Work request: The response must contain every line from the records below that has "agent".

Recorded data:

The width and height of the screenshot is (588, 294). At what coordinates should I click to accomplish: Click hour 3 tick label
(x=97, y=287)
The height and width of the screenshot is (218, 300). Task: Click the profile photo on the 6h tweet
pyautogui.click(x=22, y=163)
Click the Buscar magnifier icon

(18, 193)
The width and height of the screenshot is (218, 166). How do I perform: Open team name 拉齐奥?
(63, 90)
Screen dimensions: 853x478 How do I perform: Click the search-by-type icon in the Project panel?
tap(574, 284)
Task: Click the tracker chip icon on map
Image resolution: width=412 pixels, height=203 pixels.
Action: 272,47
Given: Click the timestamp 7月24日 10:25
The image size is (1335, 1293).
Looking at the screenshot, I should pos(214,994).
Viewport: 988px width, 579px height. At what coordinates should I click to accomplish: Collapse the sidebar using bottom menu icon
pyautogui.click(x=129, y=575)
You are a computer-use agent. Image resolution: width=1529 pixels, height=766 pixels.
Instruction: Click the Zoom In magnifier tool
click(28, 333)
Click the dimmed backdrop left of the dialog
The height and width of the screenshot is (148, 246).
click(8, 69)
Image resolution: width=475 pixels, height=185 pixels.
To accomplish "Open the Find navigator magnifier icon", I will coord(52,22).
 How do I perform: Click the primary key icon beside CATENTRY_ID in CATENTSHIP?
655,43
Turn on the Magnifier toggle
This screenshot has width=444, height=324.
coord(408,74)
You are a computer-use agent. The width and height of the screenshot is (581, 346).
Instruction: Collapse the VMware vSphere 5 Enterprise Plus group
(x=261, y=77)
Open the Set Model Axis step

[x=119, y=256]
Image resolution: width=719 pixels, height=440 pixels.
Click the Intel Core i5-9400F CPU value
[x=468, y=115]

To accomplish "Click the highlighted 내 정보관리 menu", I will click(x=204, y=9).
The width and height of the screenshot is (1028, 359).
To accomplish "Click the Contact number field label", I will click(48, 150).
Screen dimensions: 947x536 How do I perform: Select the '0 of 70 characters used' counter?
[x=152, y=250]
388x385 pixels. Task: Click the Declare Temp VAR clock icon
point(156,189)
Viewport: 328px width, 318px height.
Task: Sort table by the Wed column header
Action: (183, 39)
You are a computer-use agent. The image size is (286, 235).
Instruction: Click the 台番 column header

Solved exercise:
You are a computer-use agent. Image resolution: width=1529 pixels, height=766 pixels.
You are a computer-use agent. The width and height of the screenshot is (581, 346).
You are a computer-use agent. The image size is (286, 235).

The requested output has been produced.